#### Directions
Where "swatch" occurs in a line of the entries below, copy that line.

======== Record set

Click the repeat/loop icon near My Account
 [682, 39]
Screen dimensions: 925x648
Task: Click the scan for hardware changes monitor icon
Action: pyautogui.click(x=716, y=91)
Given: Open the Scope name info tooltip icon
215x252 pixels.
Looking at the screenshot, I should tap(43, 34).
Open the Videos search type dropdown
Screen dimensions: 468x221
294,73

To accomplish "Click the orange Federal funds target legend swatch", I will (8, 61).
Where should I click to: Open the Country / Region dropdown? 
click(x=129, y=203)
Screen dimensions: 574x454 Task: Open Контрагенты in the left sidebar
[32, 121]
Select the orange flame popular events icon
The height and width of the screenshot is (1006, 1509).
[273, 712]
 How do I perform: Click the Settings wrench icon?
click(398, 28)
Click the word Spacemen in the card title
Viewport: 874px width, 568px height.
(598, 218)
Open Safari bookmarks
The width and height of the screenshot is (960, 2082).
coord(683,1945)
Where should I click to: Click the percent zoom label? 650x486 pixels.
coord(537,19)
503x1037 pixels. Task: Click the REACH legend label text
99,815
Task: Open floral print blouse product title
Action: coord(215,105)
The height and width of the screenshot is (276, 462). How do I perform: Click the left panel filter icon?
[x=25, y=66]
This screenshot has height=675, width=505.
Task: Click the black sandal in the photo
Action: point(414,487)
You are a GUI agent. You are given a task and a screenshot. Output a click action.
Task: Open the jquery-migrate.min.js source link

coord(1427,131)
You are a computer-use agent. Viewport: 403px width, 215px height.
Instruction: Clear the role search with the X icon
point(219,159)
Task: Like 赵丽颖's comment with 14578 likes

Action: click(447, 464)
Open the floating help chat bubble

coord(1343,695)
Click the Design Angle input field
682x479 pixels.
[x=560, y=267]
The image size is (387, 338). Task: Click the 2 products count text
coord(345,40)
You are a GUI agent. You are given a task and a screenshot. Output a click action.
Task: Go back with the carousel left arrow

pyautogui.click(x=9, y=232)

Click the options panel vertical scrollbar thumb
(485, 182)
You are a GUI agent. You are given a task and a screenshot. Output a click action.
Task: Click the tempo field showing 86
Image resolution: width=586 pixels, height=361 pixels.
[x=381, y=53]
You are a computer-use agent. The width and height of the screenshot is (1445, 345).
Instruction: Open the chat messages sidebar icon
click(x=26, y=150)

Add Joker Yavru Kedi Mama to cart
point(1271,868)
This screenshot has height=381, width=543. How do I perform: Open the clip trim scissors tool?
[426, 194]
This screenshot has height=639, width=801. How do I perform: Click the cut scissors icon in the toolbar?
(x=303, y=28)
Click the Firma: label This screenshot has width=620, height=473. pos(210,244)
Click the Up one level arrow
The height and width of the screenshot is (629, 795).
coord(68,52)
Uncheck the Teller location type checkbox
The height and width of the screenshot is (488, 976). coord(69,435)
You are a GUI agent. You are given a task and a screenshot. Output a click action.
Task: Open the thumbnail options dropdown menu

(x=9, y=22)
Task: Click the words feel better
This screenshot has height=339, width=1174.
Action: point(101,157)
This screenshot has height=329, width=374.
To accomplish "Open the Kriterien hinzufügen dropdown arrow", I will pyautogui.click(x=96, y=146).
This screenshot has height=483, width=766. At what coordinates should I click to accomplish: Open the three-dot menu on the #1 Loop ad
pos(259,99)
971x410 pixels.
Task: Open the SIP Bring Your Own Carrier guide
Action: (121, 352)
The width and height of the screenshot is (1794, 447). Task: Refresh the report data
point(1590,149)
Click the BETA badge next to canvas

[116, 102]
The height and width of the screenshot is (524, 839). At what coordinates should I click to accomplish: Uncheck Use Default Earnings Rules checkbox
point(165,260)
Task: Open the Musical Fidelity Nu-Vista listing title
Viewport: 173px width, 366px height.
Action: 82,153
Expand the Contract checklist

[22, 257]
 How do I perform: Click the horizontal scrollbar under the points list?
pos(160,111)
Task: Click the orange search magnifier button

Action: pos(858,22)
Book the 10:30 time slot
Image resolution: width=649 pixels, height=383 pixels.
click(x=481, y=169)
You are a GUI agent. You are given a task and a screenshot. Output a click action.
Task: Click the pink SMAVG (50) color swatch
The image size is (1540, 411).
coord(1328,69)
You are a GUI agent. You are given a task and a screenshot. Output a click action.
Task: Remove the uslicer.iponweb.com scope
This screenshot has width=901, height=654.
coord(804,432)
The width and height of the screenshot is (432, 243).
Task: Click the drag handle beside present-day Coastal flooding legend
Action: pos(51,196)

================

#### Solution to this exercise
To accomplish "Click the orange Federal funds target legend swatch", I will (8, 61).
Task: Click the pink SMAVG (50) color swatch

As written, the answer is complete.